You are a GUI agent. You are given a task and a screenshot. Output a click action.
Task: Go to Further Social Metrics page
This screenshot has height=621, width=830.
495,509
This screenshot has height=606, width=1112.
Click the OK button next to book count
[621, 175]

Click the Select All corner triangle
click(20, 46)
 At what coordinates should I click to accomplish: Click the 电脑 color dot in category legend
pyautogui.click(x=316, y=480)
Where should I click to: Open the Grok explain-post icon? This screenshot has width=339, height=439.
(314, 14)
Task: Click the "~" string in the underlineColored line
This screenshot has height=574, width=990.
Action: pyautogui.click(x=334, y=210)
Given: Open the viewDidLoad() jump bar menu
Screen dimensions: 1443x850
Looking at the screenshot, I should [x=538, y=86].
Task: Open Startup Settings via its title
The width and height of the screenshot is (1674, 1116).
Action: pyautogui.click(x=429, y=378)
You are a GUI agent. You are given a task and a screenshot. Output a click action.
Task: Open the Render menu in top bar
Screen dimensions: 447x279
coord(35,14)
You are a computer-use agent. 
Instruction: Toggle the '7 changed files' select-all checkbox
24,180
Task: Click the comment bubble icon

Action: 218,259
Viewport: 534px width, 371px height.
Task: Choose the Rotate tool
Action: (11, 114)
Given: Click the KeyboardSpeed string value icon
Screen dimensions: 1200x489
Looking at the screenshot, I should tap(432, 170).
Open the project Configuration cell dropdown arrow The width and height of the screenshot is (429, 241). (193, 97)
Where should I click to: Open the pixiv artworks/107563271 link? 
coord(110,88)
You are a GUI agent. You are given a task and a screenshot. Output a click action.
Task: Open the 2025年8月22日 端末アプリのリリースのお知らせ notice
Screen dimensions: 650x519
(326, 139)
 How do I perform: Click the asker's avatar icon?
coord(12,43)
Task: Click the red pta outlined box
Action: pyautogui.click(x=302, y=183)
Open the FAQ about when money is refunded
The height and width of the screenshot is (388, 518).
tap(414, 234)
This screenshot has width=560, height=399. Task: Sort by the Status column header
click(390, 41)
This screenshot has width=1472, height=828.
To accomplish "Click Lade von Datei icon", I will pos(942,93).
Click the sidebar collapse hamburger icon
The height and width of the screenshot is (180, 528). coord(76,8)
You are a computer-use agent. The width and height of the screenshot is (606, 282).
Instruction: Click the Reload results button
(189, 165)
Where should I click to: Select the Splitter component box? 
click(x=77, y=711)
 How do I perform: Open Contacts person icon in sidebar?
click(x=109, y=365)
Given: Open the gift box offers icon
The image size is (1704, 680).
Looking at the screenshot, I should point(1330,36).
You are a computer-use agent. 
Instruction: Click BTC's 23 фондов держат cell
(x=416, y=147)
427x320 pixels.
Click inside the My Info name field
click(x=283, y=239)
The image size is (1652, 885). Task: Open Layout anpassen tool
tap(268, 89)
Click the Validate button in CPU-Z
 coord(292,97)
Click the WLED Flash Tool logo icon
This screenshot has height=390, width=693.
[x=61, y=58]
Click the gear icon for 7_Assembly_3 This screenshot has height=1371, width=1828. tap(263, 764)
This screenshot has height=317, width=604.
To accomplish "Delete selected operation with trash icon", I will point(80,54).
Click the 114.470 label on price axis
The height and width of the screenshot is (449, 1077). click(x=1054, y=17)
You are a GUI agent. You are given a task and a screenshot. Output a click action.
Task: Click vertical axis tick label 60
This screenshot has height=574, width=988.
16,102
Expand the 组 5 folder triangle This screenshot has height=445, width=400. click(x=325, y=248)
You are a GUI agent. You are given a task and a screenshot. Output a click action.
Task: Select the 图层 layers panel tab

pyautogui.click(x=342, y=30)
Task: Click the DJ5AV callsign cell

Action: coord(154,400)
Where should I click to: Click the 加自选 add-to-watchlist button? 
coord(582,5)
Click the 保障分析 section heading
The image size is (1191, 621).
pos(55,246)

+++++

What this task involves> Rewrite every item above, substituting "desktop agent" for "GUI agent" wherever it appears and changing nothing else.

Answer below>
You are a desktop agent. You are given a task and a screenshot. Output a click action.
Task: Go to Further Social Metrics page
This screenshot has height=621, width=830.
495,509
This screenshot has height=606, width=1112.
Click the OK button next to book count
[621, 175]

Click the Select All corner triangle
click(20, 46)
 At what coordinates should I click to accomplish: Click the 电脑 color dot in category legend
pyautogui.click(x=316, y=480)
Where should I click to: Open the Grok explain-post icon? This screenshot has width=339, height=439.
(314, 14)
Task: Click the "~" string in the underlineColored line
This screenshot has height=574, width=990.
Action: pyautogui.click(x=334, y=210)
Given: Open the viewDidLoad() jump bar menu
Screen dimensions: 1443x850
Looking at the screenshot, I should [x=538, y=86].
Task: Open Startup Settings via its title
The width and height of the screenshot is (1674, 1116).
Action: pyautogui.click(x=429, y=378)
You are a desktop agent. You are given a task and a screenshot. Output a click action.
Task: Open the Render menu in top bar
Screen dimensions: 447x279
coord(35,14)
You are a computer-use agent. 
Instruction: Toggle the '7 changed files' select-all checkbox
24,180
Task: Click the comment bubble icon

Action: 218,259
Viewport: 534px width, 371px height.
Task: Choose the Rotate tool
Action: (11, 114)
Given: Click the KeyboardSpeed string value icon
Screen dimensions: 1200x489
Looking at the screenshot, I should tap(432, 170).
Open the project Configuration cell dropdown arrow The width and height of the screenshot is (429, 241). (193, 97)
Where should I click to: Open the pixiv artworks/107563271 link? 
coord(110,88)
You are a desktop agent. You are given a task and a screenshot. Output a click action.
Task: Open the 2025年8月22日 端末アプリのリリースのお知らせ notice
Screen dimensions: 650x519
(326, 139)
 How do I perform: Click the asker's avatar icon?
coord(12,43)
Task: Click the red pta outlined box
Action: pyautogui.click(x=302, y=183)
Open the FAQ about when money is refunded
The height and width of the screenshot is (388, 518).
tap(414, 234)
This screenshot has width=560, height=399. Task: Sort by the Status column header
click(390, 41)
This screenshot has width=1472, height=828.
To accomplish "Click Lade von Datei icon", I will pos(942,93).
Click the sidebar collapse hamburger icon
The height and width of the screenshot is (180, 528). coord(76,8)
You are a computer-use agent. The width and height of the screenshot is (606, 282).
Instruction: Click the Reload results button
(189, 165)
Where should I click to: Select the Splitter component box? 
click(x=77, y=711)
 How do I perform: Open Contacts person icon in sidebar?
click(x=109, y=365)
Given: Open the gift box offers icon
The image size is (1704, 680).
Looking at the screenshot, I should point(1330,36).
You are a computer-use agent. 
Instruction: Click BTC's 23 фондов держат cell
(x=416, y=147)
427x320 pixels.
Click inside the My Info name field
click(x=283, y=239)
The image size is (1652, 885). Task: Open Layout anpassen tool
tap(268, 89)
Click the Validate button in CPU-Z
 coord(292,97)
Click the WLED Flash Tool logo icon
This screenshot has height=390, width=693.
[x=61, y=58]
Click the gear icon for 7_Assembly_3 This screenshot has height=1371, width=1828. tap(263, 764)
This screenshot has height=317, width=604.
To accomplish "Delete selected operation with trash icon", I will point(80,54).
Click the 114.470 label on price axis
The height and width of the screenshot is (449, 1077). click(x=1054, y=17)
You are a desktop agent. You are given a task and a screenshot. Output a click action.
Task: Click vertical axis tick label 60
This screenshot has height=574, width=988.
16,102
Expand the 组 5 folder triangle This screenshot has height=445, width=400. click(x=325, y=248)
You are a desktop agent. You are given a task and a screenshot. Output a click action.
Task: Select the 图层 layers panel tab

pyautogui.click(x=342, y=30)
Task: Click the DJ5AV callsign cell

Action: coord(154,400)
Where should I click to: Click the 加自选 add-to-watchlist button? 
coord(582,5)
Click the 保障分析 section heading
The image size is (1191, 621).
pos(55,246)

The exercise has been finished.